Wang también recibe algo de dinero de su hijo, que trabaja en alguna ciudad de la provincia manufacturera suroriental de Guangdong. Ella ni siquiera sabe en cuál. “Casi todos los jóvenes se han marchado a trabajar. Nos mandan lo que pueden y con eso nos ayudan a subsistir. Por eso, aquí solo quedamos niños y viejos”, cuenta Wang.
La despoblación del campo es una constante en todo el país, y tiene consecuencias dramáticas: como sucede en Zhongdong, unos 61 millones de niños se ven obligados a vivir sin sus padres —nueve millones de ellos, solos— porque han tenido que mudarse a la ciudad para trabajar y el sistema social que restringe las migraciones internas les niega acceso a educación o sanidad.
No obstante, el propio Gobierno alienta la mayor transformación del medio rural en China: su plan para erradicar la pobreza en 2020 —lo que requerirá mejorar considerablemente las condiciones de vida de los 30 millones de personas que todavía no alcanzan el listón de los 3.300 yuanes— incluye la reubicación en ciudades de millones de agricultores de zonas rurales como Zhongdong. 8,3 millones aceptaron mudarse entre 2012 y 2017, pero no hay datos sobre sus tasas de éxito.
El Gobierno ofrece a los residentes un apartamento en la ciudad, pero, sin dinero y sin formación el futuro sería todavía más negro
“La mayoría tendrá dificultades para adaptarse”, avanza Wang Qiguo. Sabe de qué habla, porque él es el único en Zhongdong que ha recorrido el camino inverso. “En 1991, con 17 años y cuando la reforma económica estaba en pleno apogeo, decidí que quería ir a trabajar en una zona industrial. Pero mis padres, que no habían recibido ninguna educación, se negaban. Así que esperé a que mi padre vendiese un cerdo, por el que le pagaron 300 yuanes, y le robé 200 yuanes y 20 huevos para marcharme a Guangzhou —capital de la provincia de Guangdong—. Fue la primera vez que viajé en tren”, recuerda.
Wang trabajó de todo: en la construcción, en fábricas de muebles, y en el sector servicios. “No hice mucho dinero, pero el suficiente para comprarle una vaca a mi padre y resarcirle así del enfado que tenía”, cuenta entre risas mientras su familia se sienta a cenar. Después de su experiencia en Guangdong, viajó a la provincia costera de Zhejiang, conocida por sus textiles y calzado. “Cuando cumplí los 20, mi padre quiso casarme con una mujer a la que había elegido él. Regresé a Zhongdong para reunirme con ella, pero, como siempre he creído en el amor, le pedí que rechazase el compromiso y regresé a Guangzhou”.

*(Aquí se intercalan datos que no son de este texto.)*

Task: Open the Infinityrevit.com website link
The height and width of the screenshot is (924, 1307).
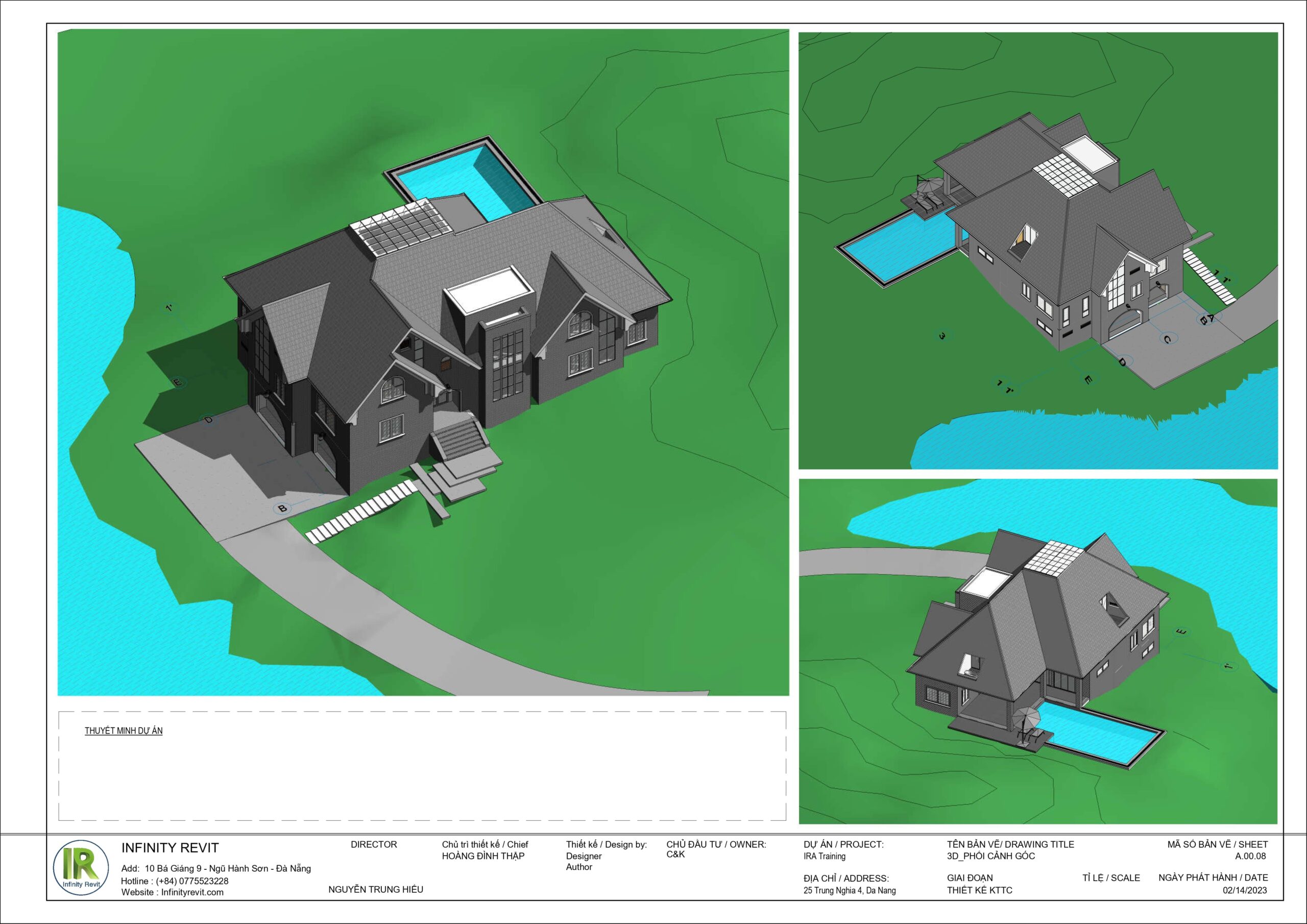Action: pyautogui.click(x=192, y=892)
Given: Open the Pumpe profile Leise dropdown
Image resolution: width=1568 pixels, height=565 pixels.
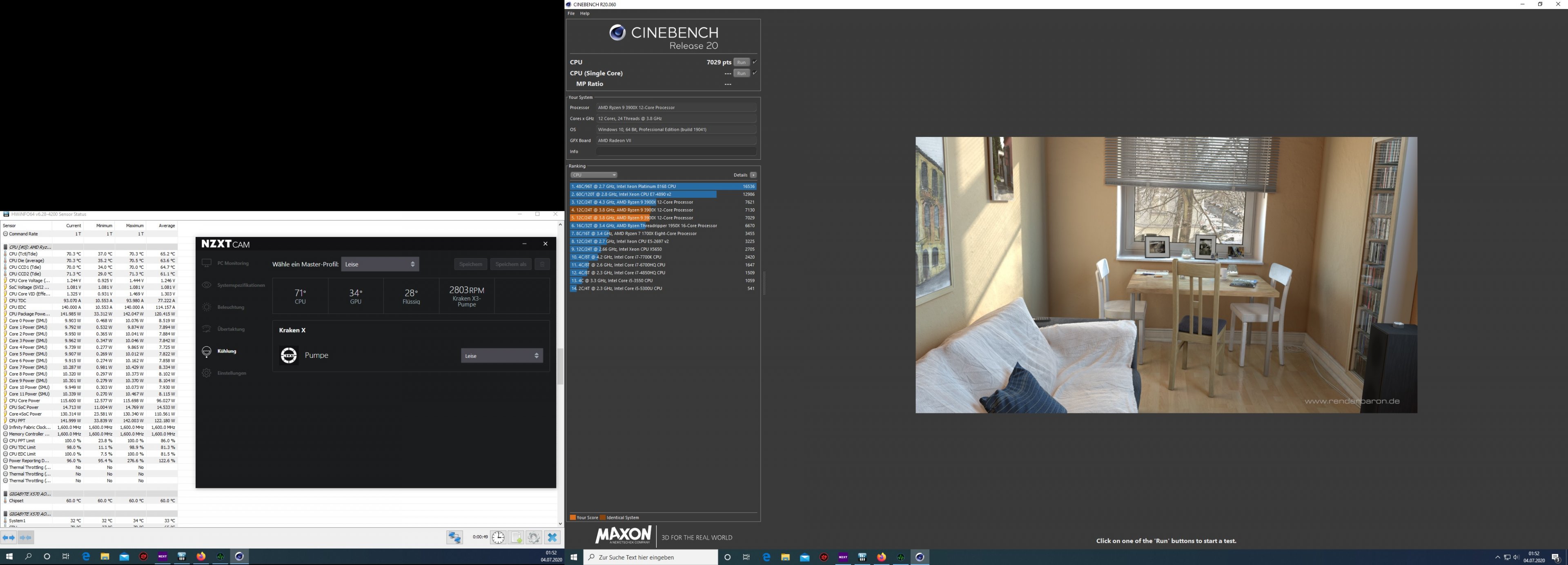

Allí conoció a la que hoy es su mujer. Tras contraer matrimonio, unos años después, Wang comenzó a sufrir ataques de ansiedad. “A mi alrededor veía cómo la economía de China crecía gracias a jóvenes emprendedores y a quienes comenzaban a trabajar en fábricas. Pero yo no tenía estudios, no sé hacer negocios ni tengo grandes ambiciones, y en las manufacturas solo quieren a chavales. Para ellos, yo era ya demasiado mayor. Poco a poco, fui sintiendo que me quedaba atrás y que ese no era mi mundo”, relata Wang.

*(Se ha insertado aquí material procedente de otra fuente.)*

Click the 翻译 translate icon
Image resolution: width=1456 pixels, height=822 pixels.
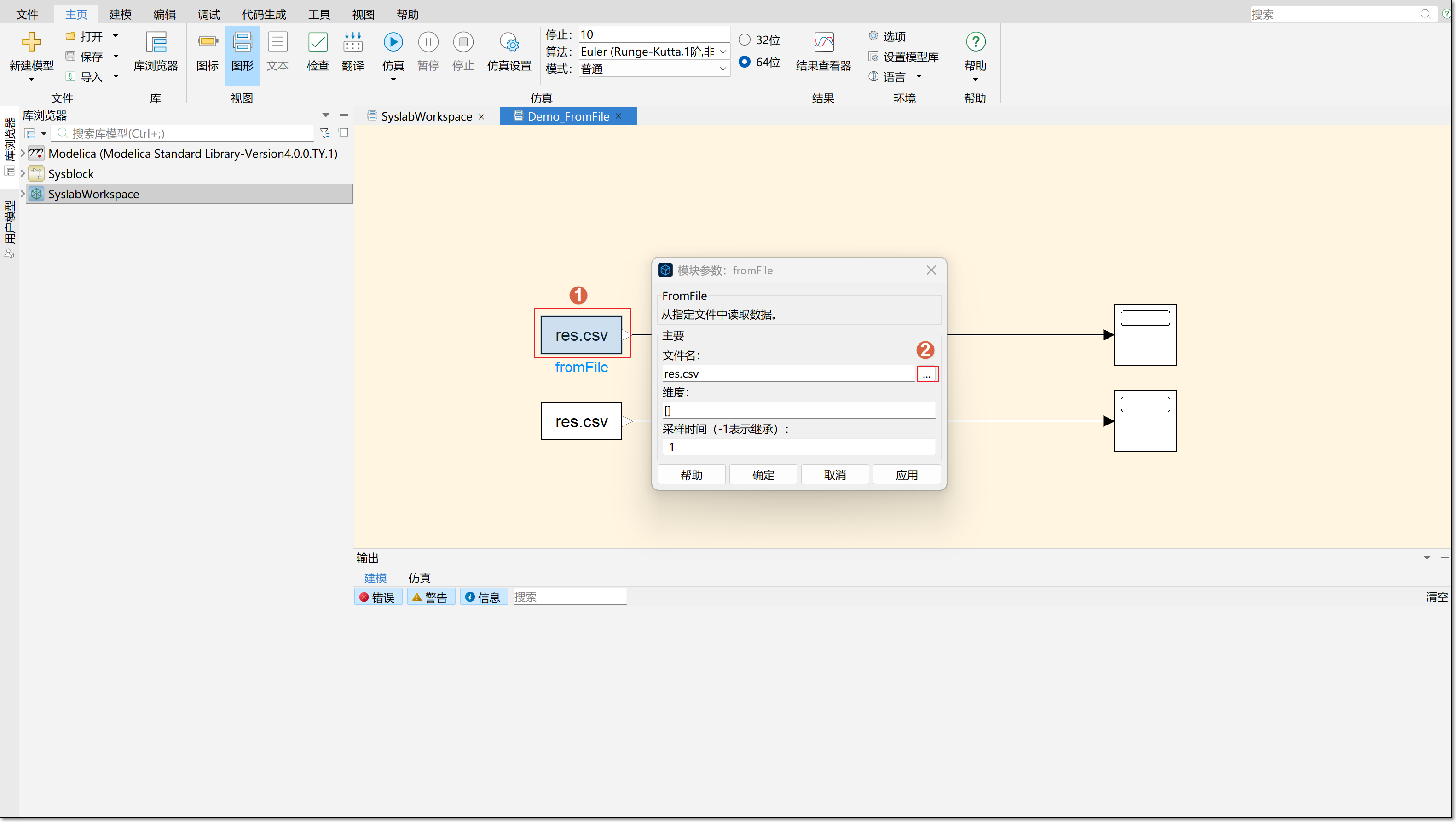(352, 42)
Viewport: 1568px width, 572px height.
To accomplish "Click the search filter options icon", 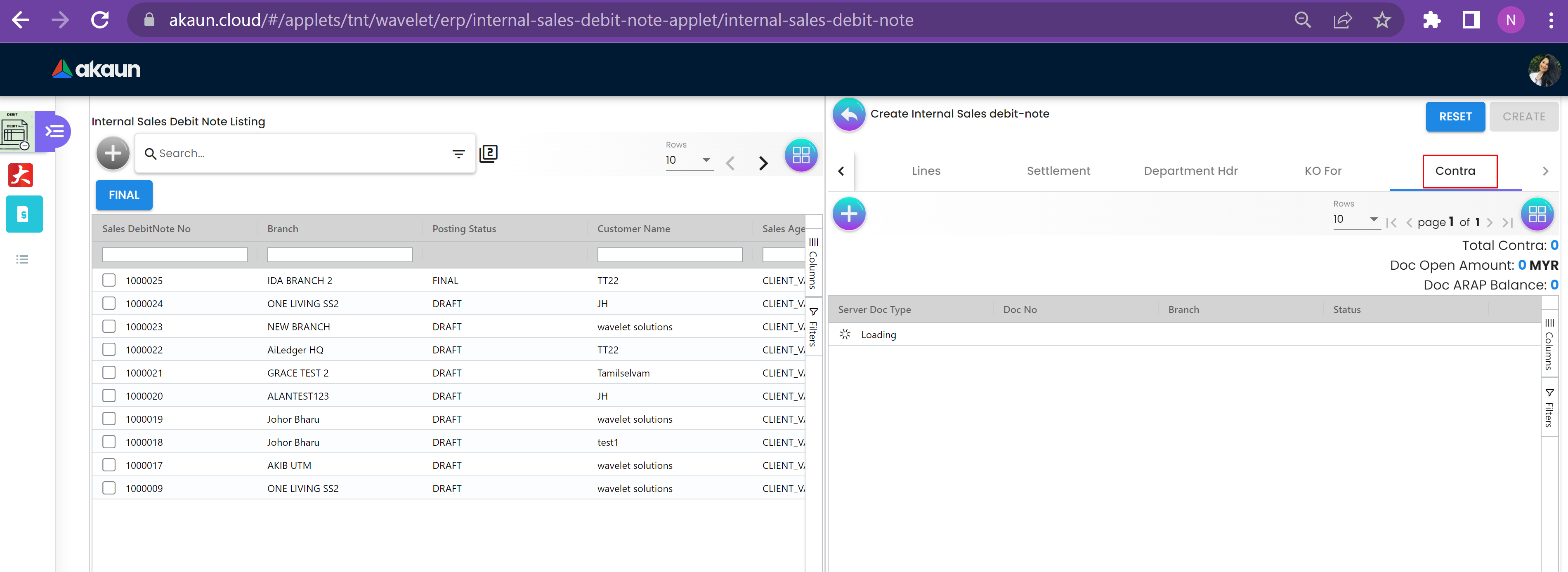I will point(458,154).
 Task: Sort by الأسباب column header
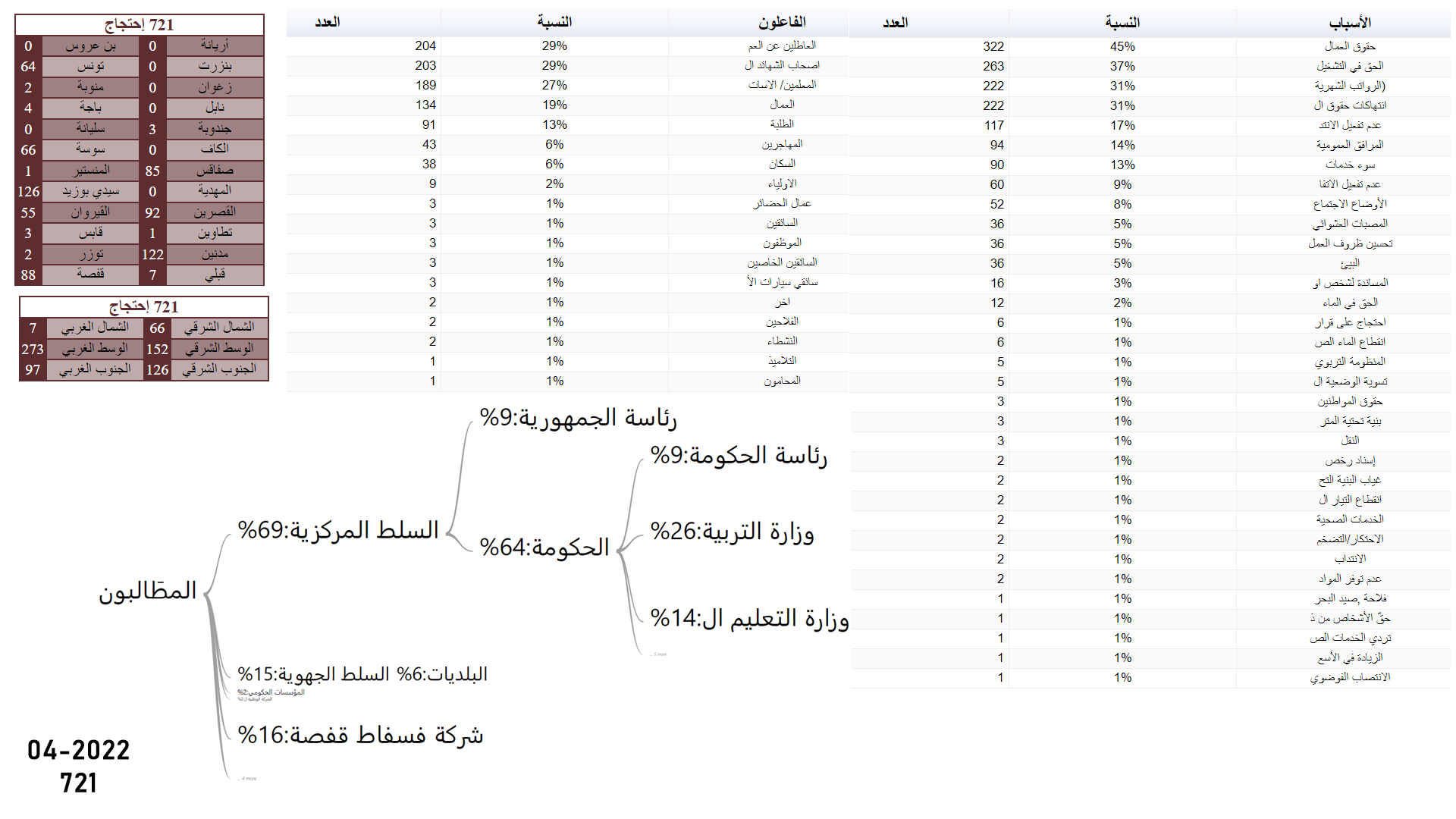[1349, 23]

Así que su mujer y él decidieron regresar a Zhongdong. Pero no lo hicieron con el rabo entre las piernas, sino con la intención de cambiar sus vidas y de tratar de revitalizar la cueva. Rechazaron una de las viviendas que el Gobierno construyó en 2008 para alojar a los residentes. “La cueva nos protege de los elementos y hace que la temperatura se mantenga más o menos estable: es fresca durante el verano, y cálida en invierno. Las casas que han construido, sin embargo, son un horno cuando hace calor y un frigorífico cuando cae la temperatura. Eso obliga a gastar mucho más en electricidad para vivir en ellas. Además, las fuertes lluvias las anegan y las pudren”, justifica Wang.
Así que, en previsión de que la zona se desarrollase gracias al atractivo del adyacente parque natural del río Getu, en el edificio de dos pisos que habita la familia —ahora tienen dos hijos— abrieron un pequeño hospedaje con tres habitaciones. Desafortunadamente, la zona ha caído en el olvido y el parque se ha desentendido de ellos después de varios casos de corrupción que han obligado a cancelar la concesión de explotación. Aun así, Wang ingresa unos 7.000 yuanes (875 euros) al año con su negocio, una cifra que lo convierte en el habitante más adinerado de Zhongdong.
En realidad, la cueva no se ocupó con la intención de convertirla en un refugio permanente. Sus primeros habitantes escapaban de los bandidos que hacían estragos en la zona durante la década de 1930, cuando todavía no se había proclamado la República Popular. “Al principio, cuando el partido Kuomintang estaba en el Gobierno, mis bisabuelos se refugiaron en una cueva más pequeña algo más abajo llamada Xiadong. Tras la 'liberación' [como se conoce a la victoria de las fuerzas comunistas en la guerra civil] se mudaron a Zhongdong y comenzaron a construir casas permanentes”, cuenta Wang. “Ahora, lo único que pedimos es que construyan una carretera”, añade.
La vida en la cueva es sencilla. Pero muy dura. Sobre todo para las mujeres. Los gallos son el despertador de los habitantes, que se levantan antes de que salga el sol. Ellas preparan el desayuno, cuidan de los hijos y de los animales, y labran la tierra. Ellos ayudan, pero tienen mucho más tiempo para fumar tranquilamente, conversar con los amigos, y beber licor de arroz por la noche, mientras los niños ven la televisión y las mujeres friegan. Son escenas propias de la China de hace medio siglo, pero que siguen vigentes hoy en las sombras que su deslumbrante milagro económico no logra iluminar.